Use "named datasets", specify data via URL, etc. Do not ever specify data inline with the spec. It might get loaded into a JSON object under the hood regardless, IDK, but it's remarkably faster and simple plots of ~100000 points will work on the average computer/vm


You can disable that if you need to and “insanely” large json objects are still just hundreds of megs or maybe a few gigs, still reasonable.

But I’ve also been able to just preprocess some of the aggregation and calculation before the visualization and that’s worked out ok.

I’ve used it over plotly a few times because there’s no offline/online issue with plotly, and I think the Altair method of saving interactive javascript versions more straightforward than plotly.


Grammar of Graphics is a book[1] that talks about how to talk about graphics.

ggplot is an interpretation of grammar of graphics. Altair is another, separate interpretation.

As far as I can understand, plotnine is an attempt at replicating ggplot.

[1] https://www.springer.com/gp/book/9780387245447


You beat me here! I was surprised that I didn't find "Altair" in the source article. Thanks for posting.


I've had to learn R for some Epi classes this semester and, coming from doing figures/stat analysis in python, it really is a breath of fresh air. Imo, The R ecosystem for stats and figure-making just has much better "defaults" than matplotlib. That being said, I have been incredibly frustrated with R error messages and some syntactical things about the language, so I'm super happy to hear that plotnine exists.


This tutorial is excellent, and skimming it was worth it to me just for the discovery of https://github.com/Phlya/adjustText!

Also, an unfortunate namespace wart is that there's a python package called ggpy that seems to have been abandoned since 2016: https://github.com/yhat/ggpy

"plotnine" being the de facto python equivalent of ggplot2 is not obvious at all, but I'll take it :)


AM I the only one annoyed by plotnine arbitrary use of abbreviations?

Some are slightly more excusable, like aes instead of aesthetic, but given today's editors auto-completion, I find this kind of choice annoying by making the code less readable for new-comers.

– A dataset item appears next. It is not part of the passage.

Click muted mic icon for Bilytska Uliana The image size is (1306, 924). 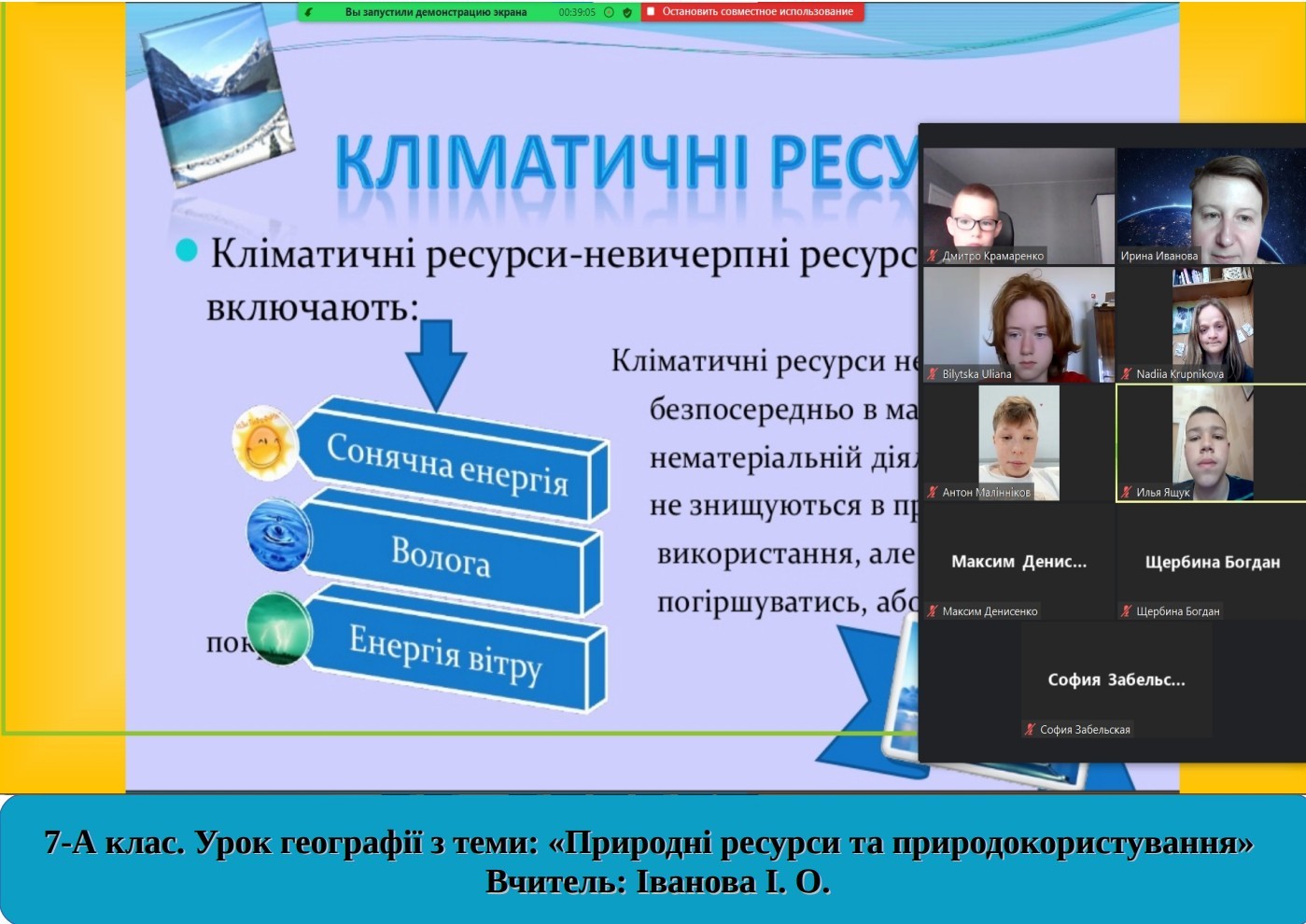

But others are more gratuitous to my sense. For example, the colors gradients. 'Blues' for blue gradient, but GnBl for a gradient going from green to blue? How hard is it to type Greens-Blues? It also makes it harder to remember which are abbreviated and which are not.


Those gradient names are annoying, but they are a de facto standard from ColorBrewer[1]. I always have to look at that website to figure out the abbreviation I need in ggplot2.

[1] https://colorbrewer2.org/#type=sequential&scheme=GnBu&n=3


Plotnine uses other packages in the scientific Python ecosystem. That is probably where the abbreviations that irk you come from. In some cases those "abbreviations" have roots 20 years deep!


First time i hear about this. It is definitely pretty but i can not wrap my head around the syntax... It feels wrong. But i am a long time matplotlib user so that should be no surprise.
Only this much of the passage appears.